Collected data
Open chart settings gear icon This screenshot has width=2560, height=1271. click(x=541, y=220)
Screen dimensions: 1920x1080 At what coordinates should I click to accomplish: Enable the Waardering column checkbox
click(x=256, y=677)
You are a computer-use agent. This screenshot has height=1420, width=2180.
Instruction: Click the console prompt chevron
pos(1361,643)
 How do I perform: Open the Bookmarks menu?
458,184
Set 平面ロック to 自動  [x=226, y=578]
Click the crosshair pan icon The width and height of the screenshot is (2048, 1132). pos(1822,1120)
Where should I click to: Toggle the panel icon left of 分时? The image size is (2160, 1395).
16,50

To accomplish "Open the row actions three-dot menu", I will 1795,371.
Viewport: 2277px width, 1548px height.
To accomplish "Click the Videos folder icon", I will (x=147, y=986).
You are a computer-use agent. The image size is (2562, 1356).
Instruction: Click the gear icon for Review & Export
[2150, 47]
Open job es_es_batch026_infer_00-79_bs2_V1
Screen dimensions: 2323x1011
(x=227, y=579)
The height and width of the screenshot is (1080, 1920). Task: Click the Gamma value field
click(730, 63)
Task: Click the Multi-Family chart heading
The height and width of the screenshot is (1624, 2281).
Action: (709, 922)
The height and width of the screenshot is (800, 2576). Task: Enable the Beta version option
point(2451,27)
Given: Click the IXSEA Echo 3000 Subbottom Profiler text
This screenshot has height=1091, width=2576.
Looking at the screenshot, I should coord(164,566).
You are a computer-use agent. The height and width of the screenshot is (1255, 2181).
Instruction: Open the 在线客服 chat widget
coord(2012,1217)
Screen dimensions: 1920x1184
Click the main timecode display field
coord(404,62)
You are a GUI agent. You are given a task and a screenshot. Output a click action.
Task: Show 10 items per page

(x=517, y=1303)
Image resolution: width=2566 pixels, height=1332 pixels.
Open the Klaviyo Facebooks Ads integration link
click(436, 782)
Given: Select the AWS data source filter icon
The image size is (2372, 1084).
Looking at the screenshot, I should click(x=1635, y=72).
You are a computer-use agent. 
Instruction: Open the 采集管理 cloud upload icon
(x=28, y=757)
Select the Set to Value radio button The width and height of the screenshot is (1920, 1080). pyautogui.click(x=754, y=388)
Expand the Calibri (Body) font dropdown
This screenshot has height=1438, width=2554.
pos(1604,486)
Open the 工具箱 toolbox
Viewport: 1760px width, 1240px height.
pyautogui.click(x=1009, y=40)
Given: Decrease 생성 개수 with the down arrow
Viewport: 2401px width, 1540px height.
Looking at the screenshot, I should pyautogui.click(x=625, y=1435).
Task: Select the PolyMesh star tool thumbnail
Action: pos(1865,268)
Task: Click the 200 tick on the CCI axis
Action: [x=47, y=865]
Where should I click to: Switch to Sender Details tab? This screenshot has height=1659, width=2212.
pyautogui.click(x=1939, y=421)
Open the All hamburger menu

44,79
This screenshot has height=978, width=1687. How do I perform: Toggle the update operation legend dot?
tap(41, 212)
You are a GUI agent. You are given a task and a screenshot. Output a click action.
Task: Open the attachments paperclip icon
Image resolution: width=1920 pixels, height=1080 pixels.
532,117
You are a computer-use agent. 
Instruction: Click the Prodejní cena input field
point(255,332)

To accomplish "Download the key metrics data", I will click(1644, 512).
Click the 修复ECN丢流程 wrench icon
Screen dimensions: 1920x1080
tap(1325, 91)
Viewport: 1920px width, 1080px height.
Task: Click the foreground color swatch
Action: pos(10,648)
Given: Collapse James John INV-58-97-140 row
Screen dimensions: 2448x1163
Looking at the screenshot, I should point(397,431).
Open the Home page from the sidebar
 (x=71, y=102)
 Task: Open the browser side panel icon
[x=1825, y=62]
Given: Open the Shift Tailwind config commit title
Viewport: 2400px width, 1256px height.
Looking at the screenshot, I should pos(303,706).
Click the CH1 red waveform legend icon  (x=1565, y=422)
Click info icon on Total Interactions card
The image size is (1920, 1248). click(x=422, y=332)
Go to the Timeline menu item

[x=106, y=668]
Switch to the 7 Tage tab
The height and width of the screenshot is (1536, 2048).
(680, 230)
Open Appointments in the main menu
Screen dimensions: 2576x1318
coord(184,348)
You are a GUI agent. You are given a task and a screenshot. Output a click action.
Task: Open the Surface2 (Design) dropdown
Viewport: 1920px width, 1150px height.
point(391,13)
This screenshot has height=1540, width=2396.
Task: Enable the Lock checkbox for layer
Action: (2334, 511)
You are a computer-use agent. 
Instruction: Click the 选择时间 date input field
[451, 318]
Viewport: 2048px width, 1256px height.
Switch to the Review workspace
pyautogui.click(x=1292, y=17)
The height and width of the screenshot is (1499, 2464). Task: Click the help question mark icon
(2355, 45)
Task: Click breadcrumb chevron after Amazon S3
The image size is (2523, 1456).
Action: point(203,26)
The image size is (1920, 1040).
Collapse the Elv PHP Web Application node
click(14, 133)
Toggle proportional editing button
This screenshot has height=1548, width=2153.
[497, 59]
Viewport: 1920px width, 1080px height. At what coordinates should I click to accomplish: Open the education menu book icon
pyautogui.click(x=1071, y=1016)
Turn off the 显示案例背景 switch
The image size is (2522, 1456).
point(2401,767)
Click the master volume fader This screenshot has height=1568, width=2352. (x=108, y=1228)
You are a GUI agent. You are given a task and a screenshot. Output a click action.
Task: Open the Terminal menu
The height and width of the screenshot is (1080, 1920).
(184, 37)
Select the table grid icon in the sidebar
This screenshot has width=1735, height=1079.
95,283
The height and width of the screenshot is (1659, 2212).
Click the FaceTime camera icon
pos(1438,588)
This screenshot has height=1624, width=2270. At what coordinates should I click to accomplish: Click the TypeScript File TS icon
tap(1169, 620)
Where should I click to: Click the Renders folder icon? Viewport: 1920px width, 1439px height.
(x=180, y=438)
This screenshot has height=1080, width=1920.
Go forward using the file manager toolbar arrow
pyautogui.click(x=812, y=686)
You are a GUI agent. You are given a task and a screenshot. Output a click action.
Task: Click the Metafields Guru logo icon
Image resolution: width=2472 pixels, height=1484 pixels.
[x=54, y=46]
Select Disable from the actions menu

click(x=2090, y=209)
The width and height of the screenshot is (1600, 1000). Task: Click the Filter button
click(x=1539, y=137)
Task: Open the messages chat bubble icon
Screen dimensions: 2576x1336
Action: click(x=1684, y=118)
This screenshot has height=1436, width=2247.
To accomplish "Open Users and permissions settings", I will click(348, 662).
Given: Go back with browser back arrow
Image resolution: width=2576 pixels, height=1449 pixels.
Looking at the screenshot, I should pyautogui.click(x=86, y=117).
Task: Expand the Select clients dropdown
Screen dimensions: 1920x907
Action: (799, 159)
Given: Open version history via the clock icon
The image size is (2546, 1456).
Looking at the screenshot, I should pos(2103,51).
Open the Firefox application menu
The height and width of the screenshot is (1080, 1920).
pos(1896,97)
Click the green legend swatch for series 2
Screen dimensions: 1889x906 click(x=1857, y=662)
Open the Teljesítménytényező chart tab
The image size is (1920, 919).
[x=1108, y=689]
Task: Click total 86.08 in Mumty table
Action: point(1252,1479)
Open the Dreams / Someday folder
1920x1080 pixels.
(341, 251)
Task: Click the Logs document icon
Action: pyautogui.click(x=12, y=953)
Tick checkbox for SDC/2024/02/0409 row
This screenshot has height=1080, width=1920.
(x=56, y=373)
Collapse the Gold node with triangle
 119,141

ASSIGNED TASK:
Each line above must be returned exactly as written.

SOLUTION FOR THIS EXERCISE:
Open chart settings gear icon This screenshot has width=2560, height=1271. click(x=541, y=220)
Screen dimensions: 1920x1080 At what coordinates should I click to accomplish: Enable the Waardering column checkbox
click(x=256, y=677)
You are a computer-use agent. This screenshot has height=1420, width=2180.
Instruction: Click the console prompt chevron
pos(1361,643)
 How do I perform: Open the Bookmarks menu?
458,184
Set 平面ロック to 自動  [x=226, y=578]
Click the crosshair pan icon The width and height of the screenshot is (2048, 1132). pos(1822,1120)
Where should I click to: Toggle the panel icon left of 分时? The image size is (2160, 1395).
16,50

To accomplish "Open the row actions three-dot menu", I will 1795,371.
Viewport: 2277px width, 1548px height.
To accomplish "Click the Videos folder icon", I will (x=147, y=986).
You are a computer-use agent. The image size is (2562, 1356).
Instruction: Click the gear icon for Review & Export
[2150, 47]
Open job es_es_batch026_infer_00-79_bs2_V1
Screen dimensions: 2323x1011
(x=227, y=579)
The height and width of the screenshot is (1080, 1920). Task: Click the Gamma value field
click(730, 63)
Task: Click the Multi-Family chart heading
The height and width of the screenshot is (1624, 2281).
Action: (709, 922)
The height and width of the screenshot is (800, 2576). Task: Enable the Beta version option
point(2451,27)
Given: Click the IXSEA Echo 3000 Subbottom Profiler text
This screenshot has height=1091, width=2576.
Looking at the screenshot, I should coord(164,566).
You are a computer-use agent. The height and width of the screenshot is (1255, 2181).
Instruction: Open the 在线客服 chat widget
coord(2012,1217)
Screen dimensions: 1920x1184
Click the main timecode display field
coord(404,62)
You are a GUI agent. You are given a task and a screenshot. Output a click action.
Task: Show 10 items per page

(x=517, y=1303)
Image resolution: width=2566 pixels, height=1332 pixels.
Open the Klaviyo Facebooks Ads integration link
click(436, 782)
Given: Select the AWS data source filter icon
The image size is (2372, 1084).
Looking at the screenshot, I should click(x=1635, y=72).
You are a computer-use agent. 
Instruction: Open the 采集管理 cloud upload icon
(x=28, y=757)
Select the Set to Value radio button The width and height of the screenshot is (1920, 1080). pyautogui.click(x=754, y=388)
Expand the Calibri (Body) font dropdown
This screenshot has height=1438, width=2554.
pos(1604,486)
Open the 工具箱 toolbox
Viewport: 1760px width, 1240px height.
pyautogui.click(x=1009, y=40)
Given: Decrease 생성 개수 with the down arrow
Viewport: 2401px width, 1540px height.
Looking at the screenshot, I should pyautogui.click(x=625, y=1435).
Task: Select the PolyMesh star tool thumbnail
Action: pos(1865,268)
Task: Click the 200 tick on the CCI axis
Action: [x=47, y=865]
Where should I click to: Switch to Sender Details tab? This screenshot has height=1659, width=2212.
pyautogui.click(x=1939, y=421)
Open the All hamburger menu

44,79
This screenshot has height=978, width=1687. How do I perform: Toggle the update operation legend dot?
tap(41, 212)
You are a GUI agent. You are given a task and a screenshot. Output a click action.
Task: Open the attachments paperclip icon
Image resolution: width=1920 pixels, height=1080 pixels.
532,117
You are a computer-use agent. 
Instruction: Click the Prodejní cena input field
point(255,332)

To accomplish "Download the key metrics data", I will click(1644, 512).
Click the 修复ECN丢流程 wrench icon
Screen dimensions: 1920x1080
tap(1325, 91)
Viewport: 1920px width, 1080px height.
Task: Click the foreground color swatch
Action: pos(10,648)
Given: Collapse James John INV-58-97-140 row
Screen dimensions: 2448x1163
Looking at the screenshot, I should point(397,431).
Open the Home page from the sidebar
 (x=71, y=102)
 Task: Open the browser side panel icon
[x=1825, y=62]
Given: Open the Shift Tailwind config commit title
Viewport: 2400px width, 1256px height.
Looking at the screenshot, I should pos(303,706).
Click the CH1 red waveform legend icon  (x=1565, y=422)
Click info icon on Total Interactions card
The image size is (1920, 1248). click(x=422, y=332)
Go to the Timeline menu item

[x=106, y=668]
Switch to the 7 Tage tab
The height and width of the screenshot is (1536, 2048).
(680, 230)
Open Appointments in the main menu
Screen dimensions: 2576x1318
coord(184,348)
You are a GUI agent. You are given a task and a screenshot. Output a click action.
Task: Open the Surface2 (Design) dropdown
Viewport: 1920px width, 1150px height.
point(391,13)
This screenshot has height=1540, width=2396.
Task: Enable the Lock checkbox for layer
Action: (2334, 511)
You are a computer-use agent. 
Instruction: Click the 选择时间 date input field
[451, 318]
Viewport: 2048px width, 1256px height.
Switch to the Review workspace
pyautogui.click(x=1292, y=17)
The height and width of the screenshot is (1499, 2464). Task: Click the help question mark icon
(2355, 45)
Task: Click breadcrumb chevron after Amazon S3
The image size is (2523, 1456).
Action: point(203,26)
The image size is (1920, 1040).
Collapse the Elv PHP Web Application node
click(14, 133)
Toggle proportional editing button
This screenshot has height=1548, width=2153.
[497, 59]
Viewport: 1920px width, 1080px height. At what coordinates should I click to accomplish: Open the education menu book icon
pyautogui.click(x=1071, y=1016)
Turn off the 显示案例背景 switch
The image size is (2522, 1456).
point(2401,767)
Click the master volume fader This screenshot has height=1568, width=2352. (x=108, y=1228)
You are a GUI agent. You are given a task and a screenshot. Output a click action.
Task: Open the Terminal menu
The height and width of the screenshot is (1080, 1920).
(184, 37)
Select the table grid icon in the sidebar
This screenshot has width=1735, height=1079.
95,283
The height and width of the screenshot is (1659, 2212).
Click the FaceTime camera icon
pos(1438,588)
This screenshot has height=1624, width=2270. At what coordinates should I click to accomplish: Click the TypeScript File TS icon
tap(1169, 620)
Where should I click to: Click the Renders folder icon? Viewport: 1920px width, 1439px height.
(x=180, y=438)
This screenshot has height=1080, width=1920.
Go forward using the file manager toolbar arrow
pyautogui.click(x=812, y=686)
You are a GUI agent. You are given a task and a screenshot. Output a click action.
Task: Click the Metafields Guru logo icon
Image resolution: width=2472 pixels, height=1484 pixels.
[x=54, y=46]
Select Disable from the actions menu

click(x=2090, y=209)
The width and height of the screenshot is (1600, 1000). Task: Click the Filter button
click(x=1539, y=137)
Task: Open the messages chat bubble icon
Screen dimensions: 2576x1336
Action: click(x=1684, y=118)
This screenshot has height=1436, width=2247.
To accomplish "Open Users and permissions settings", I will click(348, 662).
Given: Go back with browser back arrow
Image resolution: width=2576 pixels, height=1449 pixels.
Looking at the screenshot, I should pyautogui.click(x=86, y=117).
Task: Expand the Select clients dropdown
Screen dimensions: 1920x907
Action: (799, 159)
Given: Open version history via the clock icon
The image size is (2546, 1456).
Looking at the screenshot, I should pos(2103,51).
Open the Firefox application menu
The height and width of the screenshot is (1080, 1920).
pos(1896,97)
Click the green legend swatch for series 2
Screen dimensions: 1889x906 click(x=1857, y=662)
Open the Teljesítménytényező chart tab
The image size is (1920, 919).
[x=1108, y=689]
Task: Click total 86.08 in Mumty table
Action: point(1252,1479)
Open the Dreams / Someday folder
1920x1080 pixels.
(341, 251)
Task: Click the Logs document icon
Action: pyautogui.click(x=12, y=953)
Tick checkbox for SDC/2024/02/0409 row
This screenshot has height=1080, width=1920.
(x=56, y=373)
Collapse the Gold node with triangle
 119,141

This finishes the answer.